Find each line below where the word "click" occurs, and copy it.
───
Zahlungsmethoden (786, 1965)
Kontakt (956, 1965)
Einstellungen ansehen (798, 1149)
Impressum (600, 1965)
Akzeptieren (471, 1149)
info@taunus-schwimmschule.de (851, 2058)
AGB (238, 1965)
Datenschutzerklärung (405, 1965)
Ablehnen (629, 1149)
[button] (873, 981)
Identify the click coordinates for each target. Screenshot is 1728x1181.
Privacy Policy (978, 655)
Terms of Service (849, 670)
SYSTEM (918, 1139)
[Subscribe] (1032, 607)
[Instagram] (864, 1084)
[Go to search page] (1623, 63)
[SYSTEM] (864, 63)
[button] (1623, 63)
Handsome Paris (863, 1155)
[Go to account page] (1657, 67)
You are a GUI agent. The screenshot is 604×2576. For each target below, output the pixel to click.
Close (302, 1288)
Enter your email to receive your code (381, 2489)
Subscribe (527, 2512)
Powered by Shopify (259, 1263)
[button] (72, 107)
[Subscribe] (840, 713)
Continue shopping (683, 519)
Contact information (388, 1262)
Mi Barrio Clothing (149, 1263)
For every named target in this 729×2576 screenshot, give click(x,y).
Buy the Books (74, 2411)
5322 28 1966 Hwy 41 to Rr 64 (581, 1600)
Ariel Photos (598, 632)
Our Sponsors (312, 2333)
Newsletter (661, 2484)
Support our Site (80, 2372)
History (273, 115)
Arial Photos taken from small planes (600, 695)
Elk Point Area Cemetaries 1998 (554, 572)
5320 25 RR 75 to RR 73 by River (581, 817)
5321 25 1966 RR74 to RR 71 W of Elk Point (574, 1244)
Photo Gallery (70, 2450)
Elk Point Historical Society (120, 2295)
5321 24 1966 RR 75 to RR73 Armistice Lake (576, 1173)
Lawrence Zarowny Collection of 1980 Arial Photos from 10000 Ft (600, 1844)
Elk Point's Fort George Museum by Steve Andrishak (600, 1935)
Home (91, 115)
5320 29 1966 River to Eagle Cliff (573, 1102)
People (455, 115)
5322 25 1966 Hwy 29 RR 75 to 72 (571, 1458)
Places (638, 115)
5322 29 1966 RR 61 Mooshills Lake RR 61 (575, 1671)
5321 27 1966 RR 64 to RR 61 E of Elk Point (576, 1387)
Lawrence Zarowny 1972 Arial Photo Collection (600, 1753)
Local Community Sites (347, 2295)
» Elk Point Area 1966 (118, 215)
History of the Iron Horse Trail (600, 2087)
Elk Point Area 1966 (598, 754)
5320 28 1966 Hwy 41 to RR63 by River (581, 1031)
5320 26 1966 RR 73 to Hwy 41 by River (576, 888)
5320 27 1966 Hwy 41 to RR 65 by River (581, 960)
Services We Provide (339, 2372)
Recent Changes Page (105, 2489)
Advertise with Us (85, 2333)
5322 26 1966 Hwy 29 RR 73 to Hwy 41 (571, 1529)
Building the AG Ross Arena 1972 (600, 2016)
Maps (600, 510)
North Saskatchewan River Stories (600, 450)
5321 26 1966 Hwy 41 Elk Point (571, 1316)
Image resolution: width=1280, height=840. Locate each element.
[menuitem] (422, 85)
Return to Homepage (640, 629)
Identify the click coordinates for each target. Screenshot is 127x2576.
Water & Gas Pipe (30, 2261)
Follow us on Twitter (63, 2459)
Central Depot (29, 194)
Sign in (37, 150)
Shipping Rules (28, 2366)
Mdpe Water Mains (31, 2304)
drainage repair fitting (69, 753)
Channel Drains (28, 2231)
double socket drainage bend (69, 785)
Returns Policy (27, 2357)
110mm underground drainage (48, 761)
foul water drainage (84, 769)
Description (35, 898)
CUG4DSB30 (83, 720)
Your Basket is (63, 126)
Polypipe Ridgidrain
───
### Problem solution
Identify the click coordinates for each target. Screenshot is 1728x1181.
You are a GUI agent. The screenshot is 604×2576. For each target below, output the pixel to click.
For every named target in this 729×2576 screenshot, give click(x,y).
Identify the click coordinates for each target. Screenshot is 127x2576.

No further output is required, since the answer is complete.